To get at Obama and Kerry, Arab League summit drafts hard-line ultimatums for Israeli-Palestinian peace track

DEBKAfile Exclusive Report March 25, 2014,
Arab League Summit
Arab League Summit
Arab leaders whose summit begins in Kuwait Tuesday, March 25, are set to carry hard-line ultimatums for the US-sponsored Palestinian-Israeli negotiations as a means of derailing US Secretary of State John Kerry’s stubborn effort for a peace accord, and as a red flag for President Barack Obama three days before he lands in Riyadh..

DEBKAfile’s Middle East sources report the Arab League summit’s two-day agenda includes a veto on recognizing Israel as the Jewish national state,a resolution that will be binding on all members including Palestinian leader Mahmoud Abbas.

Another resolution would mandate the proclamation of all parts of East Jerusalem, including Al Quds al Sharif (Temple Mount) and the entire Old City of Jerusalem, the location of the shrines of three faiths, as the capital of a Palestinian state. This is diametrically opposed to US and Israeli positions.

Another ultimatum the Arab leaders propose to issue would halt Jewish settlement on the West Bank and Jerusalem, freeze development and ultimately dismantle all traces of a Jewish presence in a future Palestinian state.

Yet another demand will be for “the immediate release of all the Palestinian political prisoners in Israeli jails” – by which they mean all Palestinians serving time after being convicted of terrorist crimes, including Israeli Arabs.
The special US envoy for the peace talks, Martin Indyk, spent the past week in a desperate bid to avert the passage of these extreme all-or-nothing demands by the Kuwait summit. He leaned hard on Jordan’s King Abdullah and the Palestinian leader to hold back from voting on these resolutions (which must be unanimous under the Arab League charter). He maintained that their impact would be inevitably to bury yet another Israel-Palestinian peace track.

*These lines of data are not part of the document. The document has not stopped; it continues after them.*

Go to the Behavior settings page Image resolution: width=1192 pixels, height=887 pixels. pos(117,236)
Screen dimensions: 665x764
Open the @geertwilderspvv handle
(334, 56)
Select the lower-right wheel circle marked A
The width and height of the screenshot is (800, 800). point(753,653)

Indyk’s effort was in vain. He was also disappointed by the pointed lack of support he received from Anne Patterson, Assistant US Secretary of State for Near Eastern Affairs and former ambassador to Cairo, where she became a fervent supporter of an alliance with the Muslim Brotherhood – an organization which most Arab League leaders meeting in Kuwait view as a threat to their stability. For Patterson, Indyk is an outsider.

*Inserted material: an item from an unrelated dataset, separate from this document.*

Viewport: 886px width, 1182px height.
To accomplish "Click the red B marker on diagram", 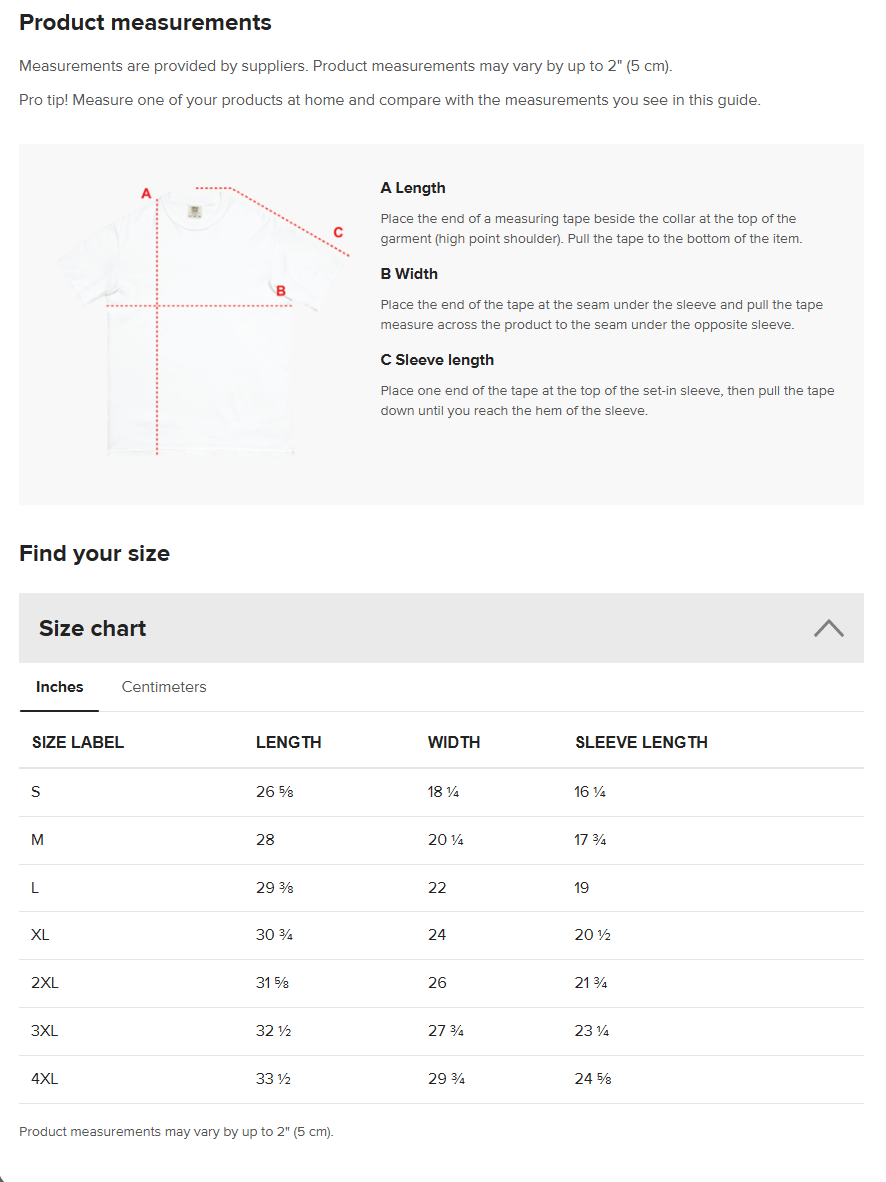I will 281,291.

The radical stance the Arab rulers have adopted on Mid East peacemaking is designed to warn the US president to expect a hard time in his talks with Saudi leaders in Riyadh. A large group of Arab nations – Saudi Arabia, Egypt, the UAE, Bahrain and Kuwait – is telling him through the vehicle of a hard line on Mid East peacemaking that they can be just as unyielding on other issues, starting with their vendetta against the Brotherhood.

That vendetta tops their agenda, although it is worded as a draft resolution calling for “a collective Arab position in the war on terror.” It was rated as important enough for the conference to choose Egypt’s interim president Adly Mansour to address the opening session of the conference with a speech devoted to the subject of “terrorism.”

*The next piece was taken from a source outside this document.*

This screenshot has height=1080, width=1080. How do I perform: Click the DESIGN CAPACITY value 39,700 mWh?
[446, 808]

And indeed, Sunday, March 23, just ahead of the Arab League summit, an Egyptian court sentenced 529 Muslim Brotherhood adherents to death for attacking government centers and killing soldiers and police officers.
It is more than likely that the Egyptian strongman, Defense Minister Gen. Abdel-Fattah El-Sisi, will allow the sentences to be executed as a brutal message to the Brothers not to expect any let-up in the war he is pursuing to stamp out their influence.

Another key item on the summit agenda revolves around the same issue. It is the campaign the same group of Arab leaders is waging against Qatar over its support for the Brotherhood. The Saudi, Egyptian, UAE, Bahraini and Kuwaiti governments have recalled their ambassadors from Doha; and Riyadh has threatened Qatar with a military, land and air blockade unless it withdraws this support and shuts down the Al Jazeera TV broadcasting station.

March 25, 2014 | 3 Comments »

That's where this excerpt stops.